Capability interfaces and registration
When you build a connector based on the Tridion Connector Template, you automatically have interfaces to the various connector capabilities. It is nonetheless important to understand some basics of how the capabilities are implemented and registered.
When you start a connector, the connector's interface registers the capability interfaces. A connector can register the scope of each capability as either entity-specific or connector-wide, where:
- An entity-specific capability is limited to a certain entity type. For example, register a capability that applies only to a specific entity type, a contact.
- A connector-wide capability can be used for any registered entity type.

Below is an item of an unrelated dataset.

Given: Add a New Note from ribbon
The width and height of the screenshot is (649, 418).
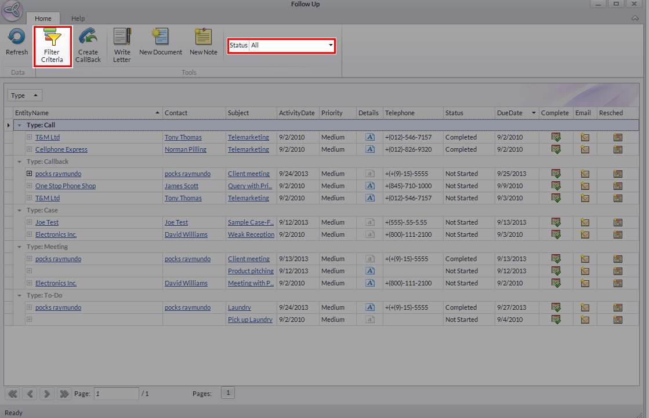Looking at the screenshot, I should [x=203, y=37].
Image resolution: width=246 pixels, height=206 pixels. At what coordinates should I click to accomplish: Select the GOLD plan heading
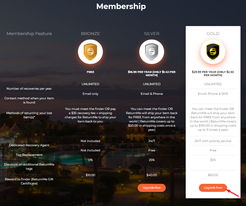click(x=213, y=34)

For a given connector, the Application Client first looks for entity-specific capabilities, based on the connector's entity type. If Application Client fails to find any, it then looks for connector-wide capabilities.
Note that you can implement connector capabilities either as separate classes, which is the approach we recommend, or as part of the connector implementation. The following sample code illustrates implementing capabilities as separate classes:
public class MyEntityService : IGetEntity, ICreateEntity, IUpdateEntity, IDeleteEntity
{
public IEntity GetEntity(IEntityIdentity identity, IConnectorContext context = null)
{
return new MyEntity(identity)
{
Name = "Arne Bengt",
Age = 23,
Factor = 0.3f,
Price = 99.99,
Image = new BinaryReference { Type = "RefImage", Id = "/photo-1536649986370-e623f6c7c1e1" }
};
}
public IEntityIdentity CreateEntity(IEntityIdentity parentId, string type, IEntity entity, IConnectorContext context = null)
{
...
}
public void UpdateEntity(IEntityIdentity identity, IEntity entity, IConnectorContext context = null)
{
...
}
public void DeleteEntity(IEntityIdentity identity, IConnectorContext context = null)
{
...
}
}
For a complete example of capability implementation and registration of its interfaces, refer to the Tridion Connector Template.